Moscow, 12 May 1997 (RFE/RL) -- Russia's crumbling apartment blocks with their smelly stairwells, leaky pipes and dimly lit entranceways, are about to get a makeover, but not without a political fight.

Russian President Boris Yeltsin chairs a cabinet meeting today at which first deputy prime minister Boris Nemtsov is likely to square off with mayors from a dozen cities over plans to reform the housing sector.

At Nemtsov's urging, Yeltsin signed a decree late last month approving a reform plan which requires citizens gradually to shoulder more of the burden for housing maintenance costs and pay more for utilities such as water, electricity and gas.

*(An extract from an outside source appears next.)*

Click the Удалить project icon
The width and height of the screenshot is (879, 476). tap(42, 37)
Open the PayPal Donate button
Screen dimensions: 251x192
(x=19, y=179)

Moscow Mayor Yuri Luzhkov, however, attacked the plan last week.

"The reforms boil down to burdening citizens with trillions of rubles of expenses," he said.

Luzhkov said that with Russian wages still low and pensions often going unpaid, raising housing costs would backfire and people would refuse to pay.

His comments were widely seen as a populist move to upstage Nemtsov, who has spearheaded the drive to reform the housing sector. Both Luzhkov and Nemtsov are widely seen as potential presidential candidates in 2000.

Nemtsov's plan is unlikely to curry any political favor with an electorate hard-hit by economic reforms and eager to retain extensive housing and utility subsidies from the state. Under his proposals, households would pay 35 percent of housing and utility costs this year, but by 2000 their share would double to 70 percent. By 2003, households would pay all their costs.

Nemtsov intends to cushion the reforms by creating special subsidies only for the most needy, phasing out a system which allows rich and poor alike to pay about one-quarter of real housing and utility costs.

But Luzhkov has said the reforms are misplaced and called on the government to redirect attention to economic stabilization and protecting domestic industry. The mayor, who runs Moscow with an iron-fist, claims to have secured a promise from Yeltsin that the Russian capital will be able to devise its own reforms, in essence blazing a trail independent of Nemtsov.

Luzhkov says Moscow began reforms to the housing sector four years ago, and should therefore be allowed to devise its own plan. Indeed, Moscow, along with Nizhny Novgorod, has been a model for efforts to reform housing maintenance systems.

Moscow has run several pilot projects to allow private companies to bid for contracts to clean up and repair apartment buildings and public grounds. Thanks to greater efficiency, these private companies have been able provide services at a much lower cost than those provided by the state.

But Luzhkov's resistance to having households take more financial responsibility for maintenance costs and utility bills misses the bottom line. According to the Russian newspaper "Kommersant Daily," housing subsidies make up between 30 and 50 percent of local budget expenditures and 20 percent of federal spending.

By Western standards, Russians spend very little of their income on housing. But forcing them to pay more could be politically costly.

Under the president's decree, local governments are expected to adopt a program for implementing the government's proposed housing reforms by August 1. Many local leaders are likely to resist the reforms and, like Moscow, call for greater independence from federal authorities.

Nemtsov's efforts to reform the housing sector are a key part of his campaign to restructure Russia's monopolies in the gas, electricity and transportation sectors. While households pay subsidized rates for utilities, struggling enterprises are charged much more to make up the difference.

Even if local authorities succeed in winning some special exemptions from carrying out the government's housing reform plan, some version of the reform plan is likely to be implemented, which means ordinary Russians are likely to feel the financial pinch sooner rather than later.